WHAT THE TASK REQUIRES
What you give back must match the records below word for word.

RECORDED INFORMATION
******************************
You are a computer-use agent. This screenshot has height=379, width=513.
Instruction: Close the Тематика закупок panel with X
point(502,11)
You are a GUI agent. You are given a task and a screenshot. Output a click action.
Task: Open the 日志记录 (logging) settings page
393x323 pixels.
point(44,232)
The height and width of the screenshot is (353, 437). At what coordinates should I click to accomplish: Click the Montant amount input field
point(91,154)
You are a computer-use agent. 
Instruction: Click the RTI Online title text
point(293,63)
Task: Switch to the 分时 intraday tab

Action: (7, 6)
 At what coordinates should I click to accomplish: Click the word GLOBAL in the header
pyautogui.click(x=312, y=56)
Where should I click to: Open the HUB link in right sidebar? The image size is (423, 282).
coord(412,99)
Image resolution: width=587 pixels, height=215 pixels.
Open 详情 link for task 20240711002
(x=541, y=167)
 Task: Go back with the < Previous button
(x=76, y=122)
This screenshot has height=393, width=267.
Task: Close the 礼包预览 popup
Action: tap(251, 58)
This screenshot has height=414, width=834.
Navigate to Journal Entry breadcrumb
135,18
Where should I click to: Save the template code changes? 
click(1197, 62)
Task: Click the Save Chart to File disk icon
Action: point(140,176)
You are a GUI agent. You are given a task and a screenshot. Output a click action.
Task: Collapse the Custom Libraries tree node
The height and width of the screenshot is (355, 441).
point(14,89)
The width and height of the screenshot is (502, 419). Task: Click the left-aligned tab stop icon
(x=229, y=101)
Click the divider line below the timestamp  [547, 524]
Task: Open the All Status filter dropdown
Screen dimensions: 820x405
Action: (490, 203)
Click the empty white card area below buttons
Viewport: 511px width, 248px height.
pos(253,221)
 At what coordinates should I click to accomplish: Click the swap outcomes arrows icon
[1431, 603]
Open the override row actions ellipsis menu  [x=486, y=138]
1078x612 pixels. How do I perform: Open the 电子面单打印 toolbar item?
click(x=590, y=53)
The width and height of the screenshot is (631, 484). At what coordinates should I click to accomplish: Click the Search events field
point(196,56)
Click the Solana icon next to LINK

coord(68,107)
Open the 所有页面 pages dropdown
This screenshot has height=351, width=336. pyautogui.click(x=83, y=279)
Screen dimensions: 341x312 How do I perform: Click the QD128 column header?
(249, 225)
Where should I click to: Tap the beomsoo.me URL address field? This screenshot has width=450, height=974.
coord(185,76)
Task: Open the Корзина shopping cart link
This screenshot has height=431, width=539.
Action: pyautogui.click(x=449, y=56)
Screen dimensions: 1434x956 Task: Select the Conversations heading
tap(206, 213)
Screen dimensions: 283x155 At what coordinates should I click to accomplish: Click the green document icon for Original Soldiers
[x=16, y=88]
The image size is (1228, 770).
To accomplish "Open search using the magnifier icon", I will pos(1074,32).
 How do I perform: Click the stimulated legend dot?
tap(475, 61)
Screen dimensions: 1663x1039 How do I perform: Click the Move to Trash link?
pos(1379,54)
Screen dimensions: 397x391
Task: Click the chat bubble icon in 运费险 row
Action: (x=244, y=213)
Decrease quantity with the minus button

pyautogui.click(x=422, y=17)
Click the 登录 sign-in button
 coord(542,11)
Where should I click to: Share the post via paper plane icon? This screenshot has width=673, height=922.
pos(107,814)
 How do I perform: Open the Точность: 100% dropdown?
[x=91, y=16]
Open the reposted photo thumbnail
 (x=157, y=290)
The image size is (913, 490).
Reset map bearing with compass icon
******************************
TASK OUTPUT
You are a computer-use agent. This screenshot has height=379, width=513.
Instruction: Close the Тематика закупок panel with X
point(502,11)
You are a GUI agent. You are given a task and a screenshot. Output a click action.
Task: Open the 日志记录 (logging) settings page
393x323 pixels.
point(44,232)
The height and width of the screenshot is (353, 437). At what coordinates should I click to accomplish: Click the Montant amount input field
point(91,154)
You are a computer-use agent. 
Instruction: Click the RTI Online title text
point(293,63)
Task: Switch to the 分时 intraday tab

Action: (7, 6)
 At what coordinates should I click to accomplish: Click the word GLOBAL in the header
pyautogui.click(x=312, y=56)
Where should I click to: Open the HUB link in right sidebar? The image size is (423, 282).
coord(412,99)
Image resolution: width=587 pixels, height=215 pixels.
Open 详情 link for task 20240711002
(x=541, y=167)
 Task: Go back with the < Previous button
(x=76, y=122)
This screenshot has height=393, width=267.
Task: Close the 礼包预览 popup
Action: tap(251, 58)
This screenshot has height=414, width=834.
Navigate to Journal Entry breadcrumb
135,18
Where should I click to: Save the template code changes? 
click(1197, 62)
Task: Click the Save Chart to File disk icon
Action: point(140,176)
You are a GUI agent. You are given a task and a screenshot. Output a click action.
Task: Collapse the Custom Libraries tree node
The height and width of the screenshot is (355, 441).
point(14,89)
The width and height of the screenshot is (502, 419). Task: Click the left-aligned tab stop icon
(x=229, y=101)
Click the divider line below the timestamp  [547, 524]
Task: Open the All Status filter dropdown
Screen dimensions: 820x405
Action: (490, 203)
Click the empty white card area below buttons
Viewport: 511px width, 248px height.
pos(253,221)
 At what coordinates should I click to accomplish: Click the swap outcomes arrows icon
[1431, 603]
Open the override row actions ellipsis menu  [x=486, y=138]
1078x612 pixels. How do I perform: Open the 电子面单打印 toolbar item?
click(x=590, y=53)
The width and height of the screenshot is (631, 484). At what coordinates should I click to accomplish: Click the Search events field
point(196,56)
Click the Solana icon next to LINK

coord(68,107)
Open the 所有页面 pages dropdown
This screenshot has height=351, width=336. pyautogui.click(x=83, y=279)
Screen dimensions: 341x312 How do I perform: Click the QD128 column header?
(249, 225)
Where should I click to: Tap the beomsoo.me URL address field? This screenshot has width=450, height=974.
coord(185,76)
Task: Open the Корзина shopping cart link
This screenshot has height=431, width=539.
Action: pyautogui.click(x=449, y=56)
Screen dimensions: 1434x956 Task: Select the Conversations heading
tap(206, 213)
Screen dimensions: 283x155 At what coordinates should I click to accomplish: Click the green document icon for Original Soldiers
[x=16, y=88]
The image size is (1228, 770).
To accomplish "Open search using the magnifier icon", I will pos(1074,32).
 How do I perform: Click the stimulated legend dot?
tap(475, 61)
Screen dimensions: 1663x1039 How do I perform: Click the Move to Trash link?
pos(1379,54)
Screen dimensions: 397x391
Task: Click the chat bubble icon in 运费险 row
Action: (x=244, y=213)
Decrease quantity with the minus button

pyautogui.click(x=422, y=17)
Click the 登录 sign-in button
 coord(542,11)
Where should I click to: Share the post via paper plane icon? This screenshot has width=673, height=922.
pos(107,814)
 How do I perform: Open the Точность: 100% dropdown?
[x=91, y=16]
Open the reposted photo thumbnail
 (x=157, y=290)
The image size is (913, 490).
Reset map bearing with compass icon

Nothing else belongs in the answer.